O jogo de “futebol mirim” na querida quadrinha, perto de casa, era a principal ocupação da meninice. Cimentado e sem grandes acabamentos, o piso carraspento do campo foi causa de muitas topadas, raladas e quedas que nos roubavam pele e sangue. Nestes momentos, a orientação dos experts de plantão era colocar pó de café para estancar o sangue, o que fazíamos com a maior boa-fé do mundo.
Obviamente, com o passar do tempo, descobrimos que esta orientação era tão inócua quanto tantas outras que compunham o “manual prático do que não pode ser feito”, ao lado de leite com manga, tomar banho depois de comer, estalar os dedos e deixar a sandália virada para baixo.
Como se vê, há mitos por toda parte; alguns, inofensivos, mas outros que podem trazer sérias consequências para determinado grupo ou para toda a humanidade, como foi o caso daquele forjado por Andrew Wakefield: médico inglês que defendeu a existência de uma suposta relação entre a vacina tríplice viral e autismo em crianças, tendo publicado seu trabalho, nos idos de 1998, no conceituado jornal científico The Lancet.
A repercussão dessa “tese” foi tamanha que a imunização, em vários países, teve diminuição significativa, ressurgindo surtos de doenças praticamente extintas, como rubéola e sarampo, perdurando, até os dias de hoje, o mito de que vacinar as crianças pode deixá-las autistas, tendo sido citado, inclusive, pelo ex-presidente norte-americano, Donald Trump, não obstante tal mito ter sido comprovadamente desmentido.
É que, logo depois da publicação do trabalho de Wakefield, a comunidade científica constatou que era uma fraude grosseira, pois ele havia manipulado deliberadamente os dados da pesquisa em busca de notoriedade, custando-lhe a cassação de sua licença médica e o repúdio público, além das graves sequelas na humanidade.
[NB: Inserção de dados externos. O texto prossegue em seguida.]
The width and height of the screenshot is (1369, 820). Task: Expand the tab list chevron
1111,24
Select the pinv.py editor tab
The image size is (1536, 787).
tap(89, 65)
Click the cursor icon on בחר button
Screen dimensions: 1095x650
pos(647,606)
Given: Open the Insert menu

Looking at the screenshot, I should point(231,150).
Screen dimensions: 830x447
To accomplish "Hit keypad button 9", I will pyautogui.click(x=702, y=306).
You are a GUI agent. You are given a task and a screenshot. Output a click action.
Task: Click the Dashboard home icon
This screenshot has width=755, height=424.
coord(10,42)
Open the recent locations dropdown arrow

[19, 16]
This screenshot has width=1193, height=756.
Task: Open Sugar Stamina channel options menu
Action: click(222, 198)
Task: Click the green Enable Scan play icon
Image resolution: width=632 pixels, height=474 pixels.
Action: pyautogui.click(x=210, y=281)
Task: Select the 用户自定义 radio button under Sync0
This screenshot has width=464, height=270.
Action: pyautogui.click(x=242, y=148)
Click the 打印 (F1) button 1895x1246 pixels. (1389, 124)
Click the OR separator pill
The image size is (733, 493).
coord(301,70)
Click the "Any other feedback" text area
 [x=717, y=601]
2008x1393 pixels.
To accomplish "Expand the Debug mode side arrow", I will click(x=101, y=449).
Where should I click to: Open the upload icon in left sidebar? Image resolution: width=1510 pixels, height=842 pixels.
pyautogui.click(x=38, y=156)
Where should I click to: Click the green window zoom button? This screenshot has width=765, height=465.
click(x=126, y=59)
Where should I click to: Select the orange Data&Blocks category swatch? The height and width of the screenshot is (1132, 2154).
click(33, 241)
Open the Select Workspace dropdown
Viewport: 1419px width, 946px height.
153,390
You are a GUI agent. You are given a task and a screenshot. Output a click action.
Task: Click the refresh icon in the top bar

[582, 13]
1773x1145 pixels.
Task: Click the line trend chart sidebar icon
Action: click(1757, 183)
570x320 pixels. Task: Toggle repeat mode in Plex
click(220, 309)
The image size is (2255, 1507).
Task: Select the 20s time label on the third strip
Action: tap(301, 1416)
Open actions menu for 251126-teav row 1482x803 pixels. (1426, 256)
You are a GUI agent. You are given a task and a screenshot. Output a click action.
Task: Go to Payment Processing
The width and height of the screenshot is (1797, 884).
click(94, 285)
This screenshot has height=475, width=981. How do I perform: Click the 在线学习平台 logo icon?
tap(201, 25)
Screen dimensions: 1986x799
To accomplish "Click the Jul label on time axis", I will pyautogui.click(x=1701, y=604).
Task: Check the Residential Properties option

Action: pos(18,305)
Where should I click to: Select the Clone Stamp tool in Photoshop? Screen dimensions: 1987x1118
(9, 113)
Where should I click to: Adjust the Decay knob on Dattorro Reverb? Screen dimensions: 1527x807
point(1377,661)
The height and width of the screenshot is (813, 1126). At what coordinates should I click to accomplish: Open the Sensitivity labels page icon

Por outro lado, grandes descobertas da medicina nasceram da tentativa e erro, da pesquisa e experimentação dos tratamentos em um mundo cético e negacionista.
Em 1921, Frederick Banting e Charles Best, nos laboratórios da Universidade de Toronto (na época, referência mundial de pesquisa da diabetes), iniciavam os experimentos de isolamento da secreção interna pancreática.
Apenas um ano depois do início das pesquisas de Banting e Best, havia, no hospital universitário, uma ala da enfermaria infantil lotada de crianças em coma hiperglicêmico, com cetoacidose diabética, tendo sido palco de um dos momentos mais emocionantes da medicina hodierna.
Conta-se que o ambiente da imensa enfermaria pesava de desolação e silêncio. Os leitos enfileirados com crianças de todas as idades eram repositórios das últimas orações de seus pais, que, impotentes, as encomendavam a Deus ante a morte próxima e inevitável.
Os cientistas, juntamente com o químico James Collip, que conseguiu purificar o extrato de insulina (depois da primeira aplicação no adolescente Leonard Thompson), adentraram o pesaroso recinto e passaram a injetar a novíssima substância naqueles pacientes imóveis, de tenra idade, diante dos olhos chorosos de seus pais.
Quando inoculavam o extrato purificado da insulina no último pequenino, o primeiro, que jazia no início da enfermaria, irrompeu em choro, chamando pelos pais, acordando do sono profundo, sendo seguido, um a um, pelos demais pacientes que retornavam à vida, enchendo seus pais de felicidade e esperança, o que marcou o início do tratamento eficaz para a diabetes.
Os dois casos acima demonstram que avocar ciência para validar seus estudos não é o bastante, seja para desacreditar teses ou atribuir verdade a elas sem que sejam totalmente refutadas.
É que o método científico requer observação, formulação de problemas e hipóteses, experimentação, análise e conclusão dos resultados, o que denota um processo lógico-dedutivo aplicado à ciência que somente se extingue diante da comprovação ou refutação das teses apresentadas.
Assim, entre mitos e verdades, o divisor de águas sempre será a ciência, entendendo-se esta como farol humano capaz de resplandecer o caminho seguro para o bem-estar e a felicidade dos povos da Terra.